▸ What you will do
Write out the records below word for word, please.

▸ Data supplied
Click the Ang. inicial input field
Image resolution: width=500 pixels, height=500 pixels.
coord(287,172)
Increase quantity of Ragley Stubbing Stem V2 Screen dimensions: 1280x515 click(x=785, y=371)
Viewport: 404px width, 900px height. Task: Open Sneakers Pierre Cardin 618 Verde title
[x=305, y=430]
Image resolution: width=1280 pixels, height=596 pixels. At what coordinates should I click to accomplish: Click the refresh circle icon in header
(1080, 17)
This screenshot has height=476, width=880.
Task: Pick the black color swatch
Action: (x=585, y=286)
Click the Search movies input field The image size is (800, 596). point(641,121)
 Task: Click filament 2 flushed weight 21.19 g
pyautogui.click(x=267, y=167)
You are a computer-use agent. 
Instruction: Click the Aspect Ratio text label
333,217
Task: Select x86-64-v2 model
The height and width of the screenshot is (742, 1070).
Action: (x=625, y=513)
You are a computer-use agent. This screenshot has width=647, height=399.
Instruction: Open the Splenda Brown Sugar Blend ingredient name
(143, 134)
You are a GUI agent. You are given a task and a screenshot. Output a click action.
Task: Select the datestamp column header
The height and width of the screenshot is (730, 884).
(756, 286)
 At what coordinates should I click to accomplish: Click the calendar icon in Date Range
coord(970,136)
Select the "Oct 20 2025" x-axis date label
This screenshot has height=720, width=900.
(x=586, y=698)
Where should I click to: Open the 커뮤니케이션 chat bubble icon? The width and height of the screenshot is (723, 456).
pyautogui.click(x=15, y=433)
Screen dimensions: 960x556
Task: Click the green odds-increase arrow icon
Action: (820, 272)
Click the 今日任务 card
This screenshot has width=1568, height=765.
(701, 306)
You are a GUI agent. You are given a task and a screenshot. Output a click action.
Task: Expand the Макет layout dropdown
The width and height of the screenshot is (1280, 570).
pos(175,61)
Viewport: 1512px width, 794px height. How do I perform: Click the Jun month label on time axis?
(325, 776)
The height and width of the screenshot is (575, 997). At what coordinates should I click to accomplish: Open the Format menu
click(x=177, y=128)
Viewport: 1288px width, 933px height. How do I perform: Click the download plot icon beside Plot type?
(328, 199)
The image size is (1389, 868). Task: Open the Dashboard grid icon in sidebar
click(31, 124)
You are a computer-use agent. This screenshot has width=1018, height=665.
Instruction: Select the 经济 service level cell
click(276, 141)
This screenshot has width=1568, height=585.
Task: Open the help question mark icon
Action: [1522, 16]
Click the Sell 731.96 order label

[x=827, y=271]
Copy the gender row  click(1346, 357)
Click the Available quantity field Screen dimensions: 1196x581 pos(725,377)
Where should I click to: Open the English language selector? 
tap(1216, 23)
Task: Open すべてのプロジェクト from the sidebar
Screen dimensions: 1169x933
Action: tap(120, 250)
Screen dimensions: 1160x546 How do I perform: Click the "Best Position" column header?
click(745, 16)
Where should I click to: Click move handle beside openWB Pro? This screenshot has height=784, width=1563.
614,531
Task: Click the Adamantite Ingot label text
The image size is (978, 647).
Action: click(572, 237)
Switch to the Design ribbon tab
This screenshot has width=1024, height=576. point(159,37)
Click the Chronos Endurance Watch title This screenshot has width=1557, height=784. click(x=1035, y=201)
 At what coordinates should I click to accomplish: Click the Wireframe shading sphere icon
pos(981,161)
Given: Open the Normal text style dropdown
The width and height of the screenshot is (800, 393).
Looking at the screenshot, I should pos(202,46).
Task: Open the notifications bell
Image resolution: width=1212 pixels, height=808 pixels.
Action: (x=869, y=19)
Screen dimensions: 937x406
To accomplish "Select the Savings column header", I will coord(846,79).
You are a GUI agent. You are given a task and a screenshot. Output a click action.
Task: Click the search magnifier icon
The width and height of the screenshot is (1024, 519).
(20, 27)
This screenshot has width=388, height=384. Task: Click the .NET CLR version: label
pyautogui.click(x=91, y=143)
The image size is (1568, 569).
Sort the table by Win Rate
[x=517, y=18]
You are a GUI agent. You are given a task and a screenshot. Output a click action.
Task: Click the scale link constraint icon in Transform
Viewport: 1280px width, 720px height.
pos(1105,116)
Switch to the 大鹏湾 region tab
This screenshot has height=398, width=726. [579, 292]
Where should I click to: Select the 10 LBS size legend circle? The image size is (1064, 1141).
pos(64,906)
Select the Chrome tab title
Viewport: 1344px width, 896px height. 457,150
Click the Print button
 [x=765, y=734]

▸ Answer below
Click the Ang. inicial input field
Image resolution: width=500 pixels, height=500 pixels.
coord(287,172)
Increase quantity of Ragley Stubbing Stem V2 Screen dimensions: 1280x515 click(x=785, y=371)
Viewport: 404px width, 900px height. Task: Open Sneakers Pierre Cardin 618 Verde title
[x=305, y=430]
Image resolution: width=1280 pixels, height=596 pixels. At what coordinates should I click to accomplish: Click the refresh circle icon in header
(1080, 17)
This screenshot has height=476, width=880.
Task: Pick the black color swatch
Action: (x=585, y=286)
Click the Search movies input field The image size is (800, 596). point(641,121)
 Task: Click filament 2 flushed weight 21.19 g
pyautogui.click(x=267, y=167)
You are a computer-use agent. 
Instruction: Click the Aspect Ratio text label
333,217
Task: Select x86-64-v2 model
The height and width of the screenshot is (742, 1070).
Action: (x=625, y=513)
You are a computer-use agent. This screenshot has width=647, height=399.
Instruction: Open the Splenda Brown Sugar Blend ingredient name
(143, 134)
You are a GUI agent. You are given a task and a screenshot. Output a click action.
Task: Select the datestamp column header
The height and width of the screenshot is (730, 884).
(756, 286)
 At what coordinates should I click to accomplish: Click the calendar icon in Date Range
coord(970,136)
Select the "Oct 20 2025" x-axis date label
This screenshot has height=720, width=900.
(x=586, y=698)
Where should I click to: Open the 커뮤니케이션 chat bubble icon? The width and height of the screenshot is (723, 456).
pyautogui.click(x=15, y=433)
Screen dimensions: 960x556
Task: Click the green odds-increase arrow icon
Action: (820, 272)
Click the 今日任务 card
This screenshot has width=1568, height=765.
(701, 306)
You are a GUI agent. You are given a task and a screenshot. Output a click action.
Task: Expand the Макет layout dropdown
The width and height of the screenshot is (1280, 570).
pos(175,61)
Viewport: 1512px width, 794px height. How do I perform: Click the Jun month label on time axis?
(325, 776)
The height and width of the screenshot is (575, 997). At what coordinates should I click to accomplish: Open the Format menu
click(x=177, y=128)
Viewport: 1288px width, 933px height. How do I perform: Click the download plot icon beside Plot type?
(328, 199)
The image size is (1389, 868). Task: Open the Dashboard grid icon in sidebar
click(31, 124)
You are a computer-use agent. This screenshot has width=1018, height=665.
Instruction: Select the 经济 service level cell
click(276, 141)
This screenshot has width=1568, height=585.
Task: Open the help question mark icon
Action: [1522, 16]
Click the Sell 731.96 order label

[x=827, y=271]
Copy the gender row  click(1346, 357)
Click the Available quantity field Screen dimensions: 1196x581 pos(725,377)
Where should I click to: Open the English language selector? 
tap(1216, 23)
Task: Open すべてのプロジェクト from the sidebar
Screen dimensions: 1169x933
Action: tap(120, 250)
Screen dimensions: 1160x546 How do I perform: Click the "Best Position" column header?
click(745, 16)
Where should I click to: Click move handle beside openWB Pro? This screenshot has height=784, width=1563.
614,531
Task: Click the Adamantite Ingot label text
The image size is (978, 647).
Action: click(572, 237)
Switch to the Design ribbon tab
This screenshot has width=1024, height=576. point(159,37)
Click the Chronos Endurance Watch title This screenshot has width=1557, height=784. click(x=1035, y=201)
 At what coordinates should I click to accomplish: Click the Wireframe shading sphere icon
pos(981,161)
Given: Open the Normal text style dropdown
The width and height of the screenshot is (800, 393).
Looking at the screenshot, I should pos(202,46).
Task: Open the notifications bell
Image resolution: width=1212 pixels, height=808 pixels.
Action: (x=869, y=19)
Screen dimensions: 937x406
To accomplish "Select the Savings column header", I will coord(846,79).
You are a GUI agent. You are given a task and a screenshot. Output a click action.
Task: Click the search magnifier icon
The width and height of the screenshot is (1024, 519).
(20, 27)
This screenshot has width=388, height=384. Task: Click the .NET CLR version: label
pyautogui.click(x=91, y=143)
The image size is (1568, 569).
Sort the table by Win Rate
[x=517, y=18]
You are a GUI agent. You are given a task and a screenshot. Output a click action.
Task: Click the scale link constraint icon in Transform
Viewport: 1280px width, 720px height.
pos(1105,116)
Switch to the 大鹏湾 region tab
This screenshot has height=398, width=726. [579, 292]
Where should I click to: Select the 10 LBS size legend circle? The image size is (1064, 1141).
pos(64,906)
Select the Chrome tab title
Viewport: 1344px width, 896px height. 457,150
Click the Print button
 [x=765, y=734]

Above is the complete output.